Wayfinding information helps people orient and navigate. A state-of-the-art wayfinding system for walkers and bicyclists will consider types of signs, information given, route numbering systems, methods of determining need, location, height and aesthetics of signs, and costs for planning, installation, and maintenance.

This bicycle route guide sign in Chicago consolidates destination and route name information directly onto the main sign panel and is installed at regular intervals or after turns along an individual route to provide route confirmation to cyclists. The arrow plaque is provided to indicate an upcoming turn in the route.

Image: Chicago DOT

Bicyclists and pedestrians rely on many of the same visual clues roadway planners provide to motorists. Placement is important. Historic markers and unified directional information (city hall, library, park, etc.) need to be as visible to pedestrians and bicyclists as they are to motorists. Cities like Chicago and Seattle have introduced comprehensive bicycle route signage. While on-street signage may be very effective for bicyclists using the roadway, it may not be visible to pedestrians.

Wayfinding on shared use paths includes clearly marking cross streets and providing kiosks with map displays and community information including the location of restaurants, restrooms, and bike shops.

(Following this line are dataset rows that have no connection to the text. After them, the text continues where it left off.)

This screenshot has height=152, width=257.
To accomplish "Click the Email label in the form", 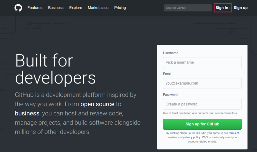I will pos(167,74).
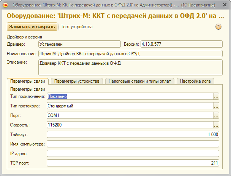Click 'Тест устройства' link
The height and width of the screenshot is (176, 231).
(x=76, y=27)
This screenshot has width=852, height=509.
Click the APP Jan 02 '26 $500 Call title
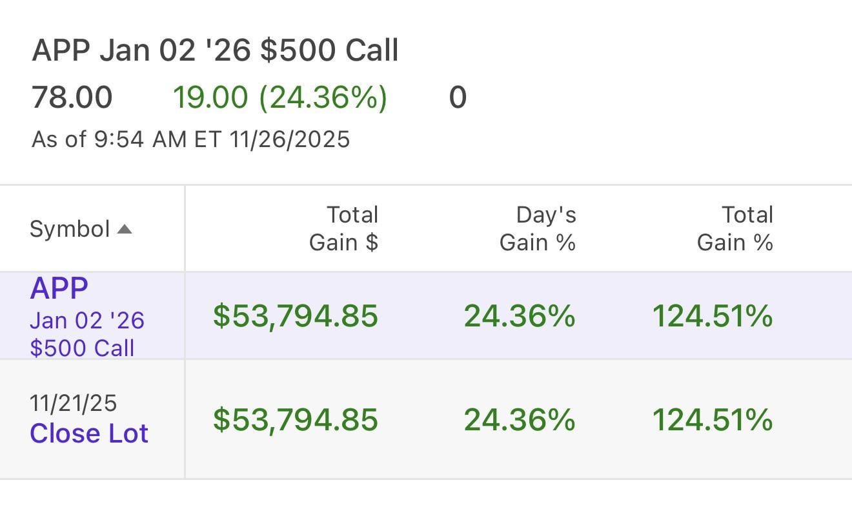coord(215,50)
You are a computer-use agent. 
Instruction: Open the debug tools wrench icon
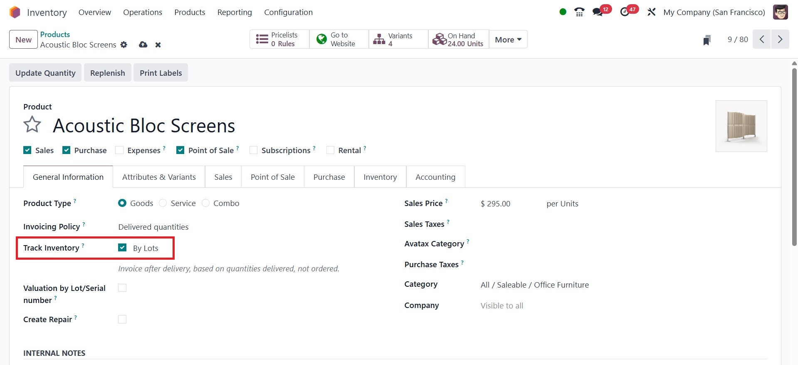(x=651, y=12)
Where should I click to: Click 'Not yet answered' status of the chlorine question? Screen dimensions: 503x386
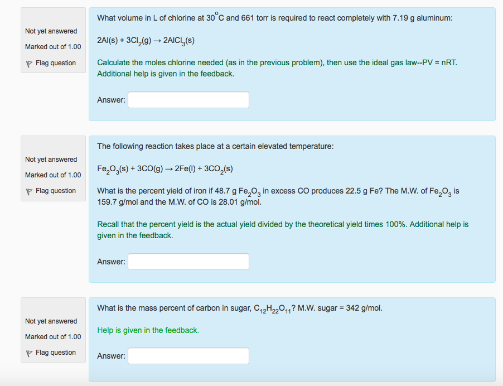coord(51,31)
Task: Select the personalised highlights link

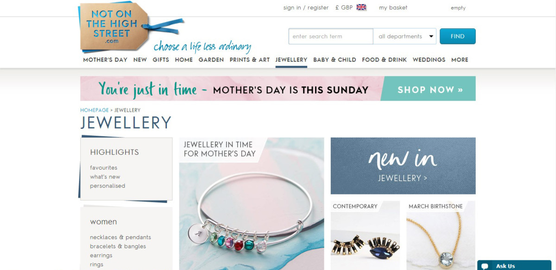Action: (x=107, y=186)
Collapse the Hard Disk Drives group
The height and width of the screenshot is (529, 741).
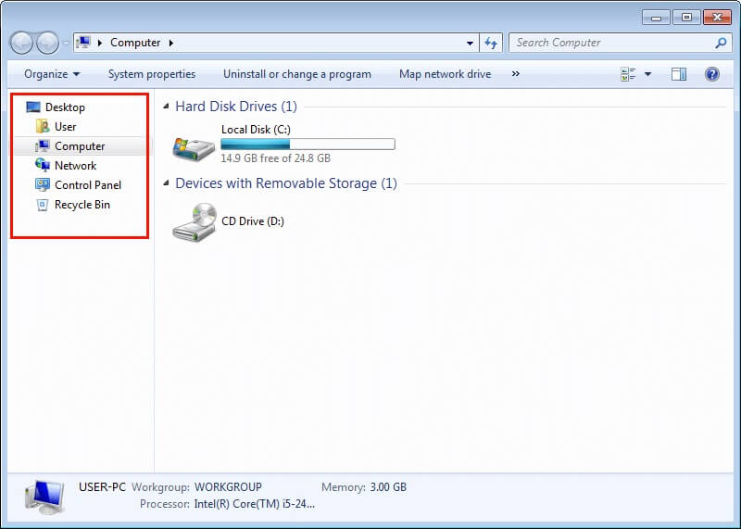[x=167, y=107]
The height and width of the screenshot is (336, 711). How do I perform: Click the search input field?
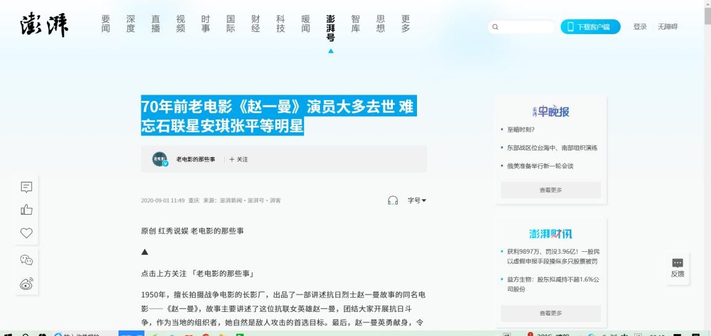(525, 27)
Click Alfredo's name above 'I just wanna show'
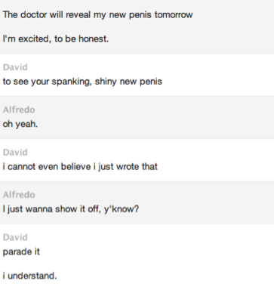The height and width of the screenshot is (290, 274). pyautogui.click(x=19, y=195)
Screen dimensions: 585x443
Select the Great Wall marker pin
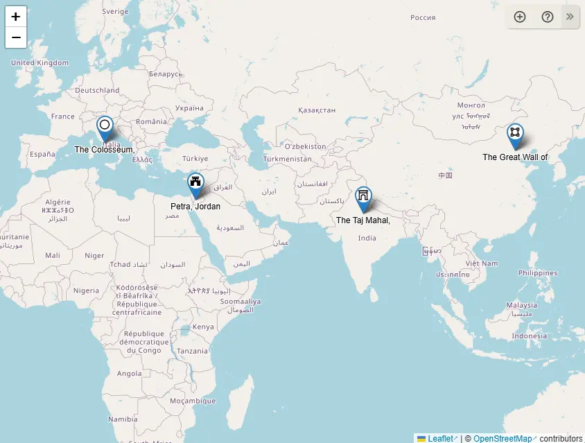(514, 134)
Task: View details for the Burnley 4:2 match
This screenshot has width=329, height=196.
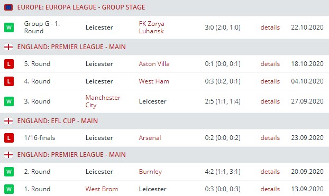Action: coord(270,172)
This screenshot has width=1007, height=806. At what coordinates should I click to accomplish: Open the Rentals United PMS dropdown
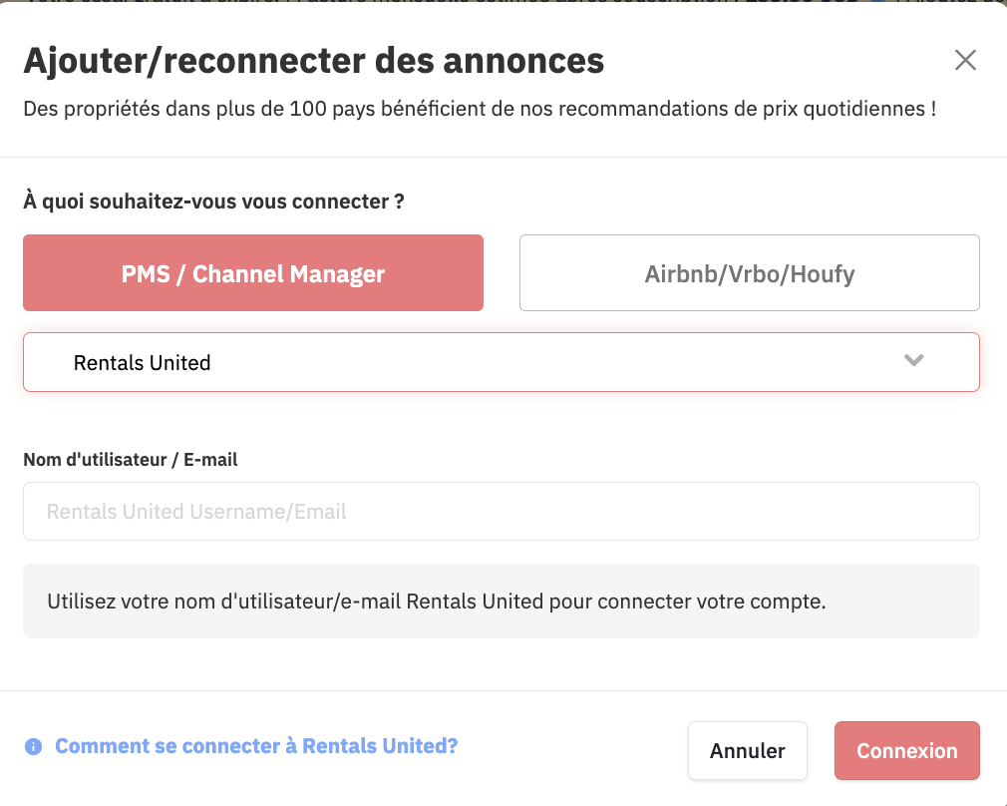pyautogui.click(x=501, y=362)
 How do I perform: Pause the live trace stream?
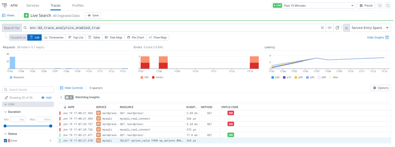coord(366,6)
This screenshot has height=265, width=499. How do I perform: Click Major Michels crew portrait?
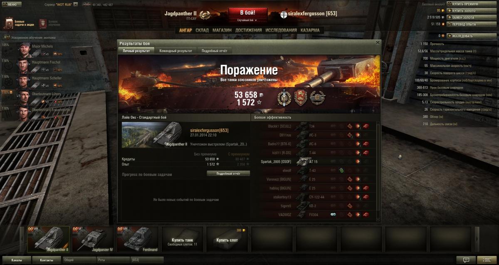coord(24,50)
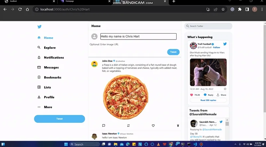This screenshot has height=147, width=266.
Task: Follow Troll Football via Follow link
Action: coord(216,48)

Tourist-oriented wayfinding for pedestrians like the Boston Freedom Trail often includes trail-blazer logos with historic information or even pavement markings akin to the proverbial "yellow brick road." Carson City, NV marks its "Kit Carson Trail," a 2.5-mile historic walking tour through the city past schools and the Governor's mansion with a six-inch wide, blue skid-resistant surface line. Now residents and visitors alike simply refer to the route as "the Blue Line." Good markings and good maps work together to encourage use.